What is needed:
Please format these lines as a Markdown table with the columns Row and Line, numbering each row and skipping any blank lines.

Text and element pointing lines:
════════

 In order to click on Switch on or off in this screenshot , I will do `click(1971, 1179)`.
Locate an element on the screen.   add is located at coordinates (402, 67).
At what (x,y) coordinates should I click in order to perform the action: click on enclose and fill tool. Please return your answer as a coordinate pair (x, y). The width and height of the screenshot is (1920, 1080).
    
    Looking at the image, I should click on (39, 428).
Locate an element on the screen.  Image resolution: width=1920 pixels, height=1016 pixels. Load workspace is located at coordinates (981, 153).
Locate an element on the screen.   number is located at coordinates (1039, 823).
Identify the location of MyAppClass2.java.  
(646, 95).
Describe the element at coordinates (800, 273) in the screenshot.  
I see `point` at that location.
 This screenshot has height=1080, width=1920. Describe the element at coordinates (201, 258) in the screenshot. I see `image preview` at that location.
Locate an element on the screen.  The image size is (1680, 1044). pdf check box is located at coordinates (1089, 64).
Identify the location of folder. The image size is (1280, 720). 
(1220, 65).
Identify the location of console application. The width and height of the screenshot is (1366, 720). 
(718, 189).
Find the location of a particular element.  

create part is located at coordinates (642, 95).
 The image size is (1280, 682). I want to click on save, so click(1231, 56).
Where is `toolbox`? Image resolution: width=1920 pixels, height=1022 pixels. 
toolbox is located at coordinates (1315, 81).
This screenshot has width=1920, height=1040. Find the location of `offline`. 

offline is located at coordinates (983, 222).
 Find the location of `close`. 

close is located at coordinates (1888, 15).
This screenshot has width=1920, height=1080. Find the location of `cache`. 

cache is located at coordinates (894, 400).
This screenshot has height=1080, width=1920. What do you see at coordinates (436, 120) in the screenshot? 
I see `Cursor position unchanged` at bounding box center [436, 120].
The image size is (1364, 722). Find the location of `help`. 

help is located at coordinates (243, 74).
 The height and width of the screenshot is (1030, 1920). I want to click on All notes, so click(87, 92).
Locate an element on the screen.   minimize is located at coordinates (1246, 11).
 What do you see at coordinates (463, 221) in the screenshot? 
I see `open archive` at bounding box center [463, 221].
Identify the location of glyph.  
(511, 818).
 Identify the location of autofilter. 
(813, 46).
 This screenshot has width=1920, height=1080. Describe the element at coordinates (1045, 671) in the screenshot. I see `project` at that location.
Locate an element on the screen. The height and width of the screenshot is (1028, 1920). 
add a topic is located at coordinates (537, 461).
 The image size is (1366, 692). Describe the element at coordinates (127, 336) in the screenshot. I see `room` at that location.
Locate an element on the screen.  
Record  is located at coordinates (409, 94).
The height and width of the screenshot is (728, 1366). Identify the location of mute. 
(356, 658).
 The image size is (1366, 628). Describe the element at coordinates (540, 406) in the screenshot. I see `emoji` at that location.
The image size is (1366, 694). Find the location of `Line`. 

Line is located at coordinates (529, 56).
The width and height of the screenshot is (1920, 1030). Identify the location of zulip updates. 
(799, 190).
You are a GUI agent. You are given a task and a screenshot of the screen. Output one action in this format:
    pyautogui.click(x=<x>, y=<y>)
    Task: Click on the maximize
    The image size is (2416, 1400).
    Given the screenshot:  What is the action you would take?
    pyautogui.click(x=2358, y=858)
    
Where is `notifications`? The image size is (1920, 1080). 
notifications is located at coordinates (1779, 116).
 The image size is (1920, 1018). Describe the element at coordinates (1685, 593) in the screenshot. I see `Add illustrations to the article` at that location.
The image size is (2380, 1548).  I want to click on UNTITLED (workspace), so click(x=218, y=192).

════════

Full response:
| Row | Line |
|---|---|
| 1 |  In order to click on Switch on or off in this screenshot , I will do `click(1971, 1179)`. |
| 2 | Locate an element on the screen.   add is located at coordinates (402, 67). |
| 3 | At what (x,y) coordinates should I click in order to perform the action: click on enclose and fill tool. Please return your answer as a coordinate pair (x, y). The width and height of the screenshot is (1920, 1080). |
| 4 |     Looking at the image, I should click on (39, 428). |
| 5 | Locate an element on the screen.  Image resolution: width=1920 pixels, height=1016 pixels. Load workspace is located at coordinates (981, 153). |
| 6 | Locate an element on the screen.   number is located at coordinates (1039, 823). |
| 7 | Identify the location of MyAppClass2.java.   |
| 8 | (646, 95). |
| 9 | Describe the element at coordinates (800, 273) in the screenshot.   |
| 10 | I see `point` at that location. |
| 11 |  This screenshot has height=1080, width=1920. Describe the element at coordinates (201, 258) in the screenshot. I see `image preview` at that location. |
| 12 | Locate an element on the screen.  The image size is (1680, 1044). pdf check box is located at coordinates (1089, 64). |
| 13 | Identify the location of folder. The image size is (1280, 720).  |
| 14 | (1220, 65). |
| 15 | Identify the location of console application. The width and height of the screenshot is (1366, 720).  |
| 16 | (718, 189). |
| 17 | Find the location of a particular element.   |
| 18 | create part is located at coordinates (642, 95). |
| 19 |  The image size is (1280, 682). I want to click on save, so click(1231, 56). |
| 20 | Where is `toolbox`? Image resolution: width=1920 pixels, height=1022 pixels.  |
| 21 | toolbox is located at coordinates (1315, 81). |
| 22 | This screenshot has width=1920, height=1040. Find the location of `offline`.  |
| 23 | offline is located at coordinates (983, 222). |
| 24 |  Find the location of `close`.  |
| 25 | close is located at coordinates (1888, 15). |
| 26 | This screenshot has width=1920, height=1080. Find the location of `cache`.  |
| 27 | cache is located at coordinates (894, 400). |
| 28 | This screenshot has height=1080, width=1920. What do you see at coordinates (436, 120) in the screenshot?  |
| 29 | I see `Cursor position unchanged` at bounding box center [436, 120]. |
| 30 | The image size is (1364, 722). Find the location of `help`.  |
| 31 | help is located at coordinates (243, 74). |
| 32 |  The height and width of the screenshot is (1030, 1920). I want to click on All notes, so click(87, 92). |
| 33 | Locate an element on the screen.   minimize is located at coordinates (1246, 11). |
| 34 |  What do you see at coordinates (463, 221) in the screenshot?  |
| 35 | I see `open archive` at bounding box center [463, 221]. |
| 36 | Identify the location of glyph.   |
| 37 | (511, 818). |
| 38 |  Identify the location of autofilter.  |
| 39 | (813, 46). |
| 40 |  This screenshot has width=1920, height=1080. Describe the element at coordinates (1045, 671) in the screenshot. I see `project` at that location. |
| 41 | Locate an element on the screen. The height and width of the screenshot is (1028, 1920).  |
| 42 | add a topic is located at coordinates (537, 461). |
| 43 |  The image size is (1366, 692). Describe the element at coordinates (127, 336) in the screenshot. I see `room` at that location. |
| 44 | Locate an element on the screen.   |
| 45 | Record  is located at coordinates (409, 94). |
| 46 | The height and width of the screenshot is (728, 1366). Identify the location of mute.  |
| 47 | (356, 658). |
| 48 |  The image size is (1366, 628). Describe the element at coordinates (540, 406) in the screenshot. I see `emoji` at that location. |
| 49 | The image size is (1366, 694). Find the location of `Line`.  |
| 50 | Line is located at coordinates (529, 56). |
| 51 | The width and height of the screenshot is (1920, 1030). Identify the location of zulip updates.  |
| 52 | (799, 190). |
| 53 | You are a GUI agent. You are given a task and a screenshot of the screen. Output one action in this format: |
| 54 |     pyautogui.click(x=<x>, y=<y>) |
| 55 |     Task: Click on the maximize |
| 56 |     The image size is (2416, 1400). |
| 57 |     Given the screenshot:  What is the action you would take? |
| 58 |     pyautogui.click(x=2358, y=858) |
| 59 | Where is `notifications`? The image size is (1920, 1080).  |
| 60 | notifications is located at coordinates (1779, 116). |
| 61 |  The image size is (1920, 1018). Describe the element at coordinates (1685, 593) in the screenshot. I see `Add illustrations to the article` at that location. |
| 62 | The image size is (2380, 1548).  I want to click on UNTITLED (workspace), so click(x=218, y=192). |